The occasion marked the launch of the Open Government Partnership, a 46-nation effort to improve government transparency. The partnership Tuesday issued an Open Government Declaration pledging transparency, citizen engagement, and increased access to technology.
"Around the world, we're standing up for freedom to access information, including a free and open Internet," Obama said Tuesday. "Today is just the beginning of a partnership that will only grow."
Prior to the President's speech, top officials from numerous countries, including Brazil, Kenya, the United Kingdom, the Phillippines, and others gathered at Google's New York offices to discuss their own plans. Those plans included new websites, numerous pledges around transparency and equality, improvements to open data, and even public participation in the budgeting process.
[The feds also have outlined a cloud computing roadmap and reference architecture" to help federal agencies adopt this technology model.]
The voluntary partnership, which requires countries to demonstrate some commitment to openness before they join, works to bring nations together on transparency, civic participation, and accountability, according to two high-level Obama administration officials who briefed the press on background on Monday. One of the officials characterized the partnership as "a flagship initiative for President Obama and for Secretary Clinton," saying that the two have "shepherded" the effort themselves.
As part of effort, the White House made specific commitments to transparency in its open government National Action Plan. One such effort, the Extractive Industries Transparency Initiative, will disclose details on the $10 billion in annual revenues the government gets from oil, gas, and mineral companies to develop federal and offshore sites. Another will open source the code for the White House's "We the People" online petition platform.

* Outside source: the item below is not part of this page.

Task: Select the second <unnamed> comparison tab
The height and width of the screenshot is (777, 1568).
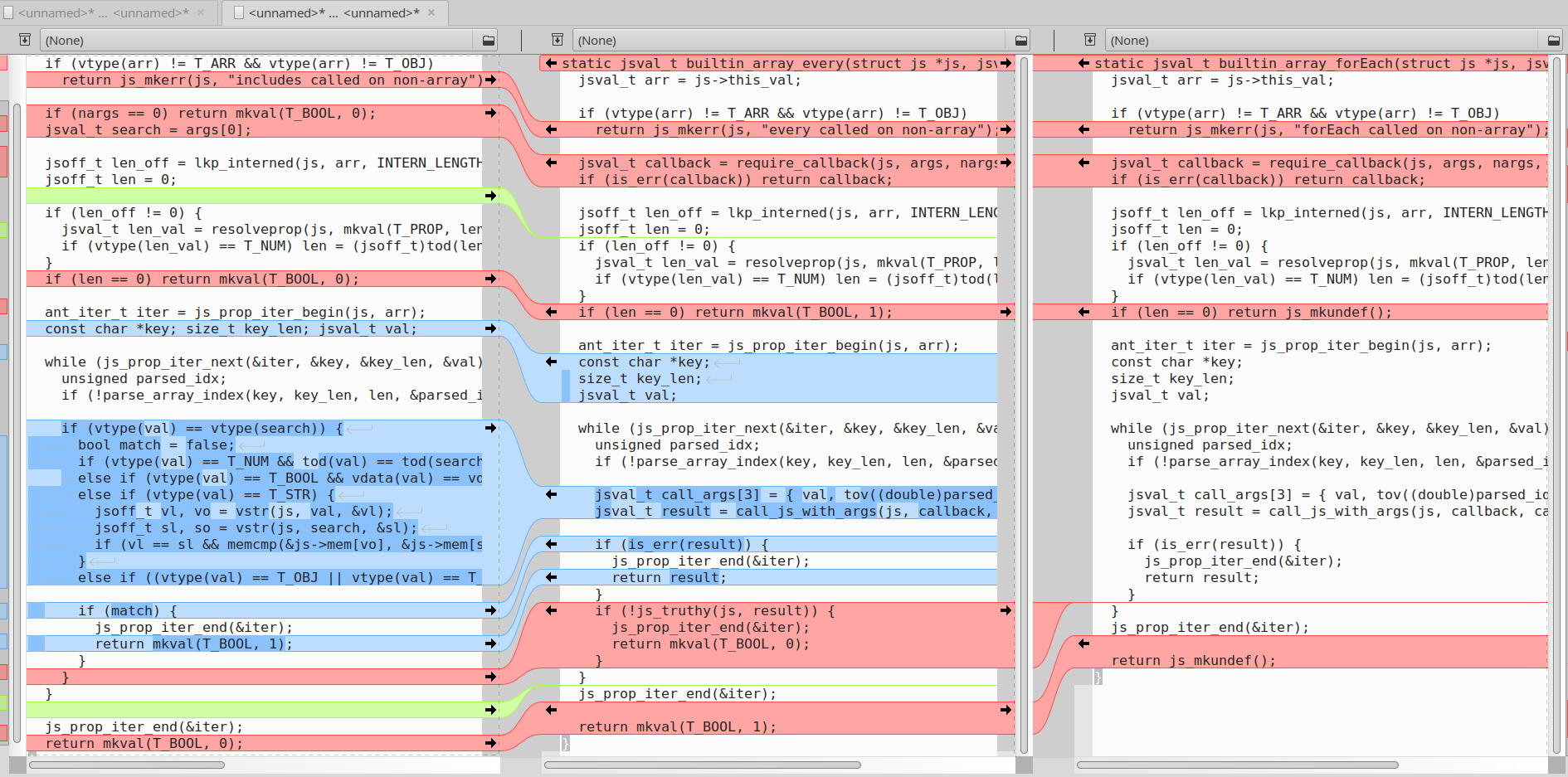Action: click(x=334, y=12)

The plan also includes details on records management and data disclosure policy that could have longer-term effects than the one-off efforts like We the People and the Extractive Industries Transparency Initiative. For example, the government will launch an initiative to reform records management policies, work on a new job category for specialists who administer Freedom of Information Act requests, increase the use of technology to search and process records, and lead a multi-agency effort to declassify historically valuable records.
The White House also will push for policy changes like the passage of stalled legislation that would extend more protection to whistleblowers and new legislation to require "meaningful beneficial ownership information for corporations at the time of company formation."
In many ways, the administration's new plans are simply a continuation of earlier Obama administration policy, including the Office of Management and Budget's Open Government Directive and corresponding agency open government plans, the launch of open government websites like Data.gov, the federal IT dashboard, and USASpending.gov, and a Presidential mandate in favor of a presumption of disclosure for Freedom of Information Act requests.
However, the Obama administration's commitment to open government hasn't always lived up to its rhetoric. For example, the White House has aggressively pursued whistleblowers and leakers of information, and in court cases has regularly used the defense that certain data must be shielded from the public as state secrets. An event recognizing Obama for a commitment to open government was ironically closed to the press, and reporters questioned why the briefing on Monday was done on background.
Congress' record in recent years has also been mixed. For example, while the websites of congressional committees now nearly universally stream congressional hearings, Congress has slashed a key source of funding for transparency efforts. Federal court records are also difficult to access online, and are often available only behind a paywall. The new National Action Plan and international partnership on open government are positive additional steps pointing toward increased transparency, but will ultimately be judged by their execution, and not the initial plans.
Brazil will host the second high-level meeting of the partnership in March 2012, when dozens of countries that joined the partnership this week will release their plans.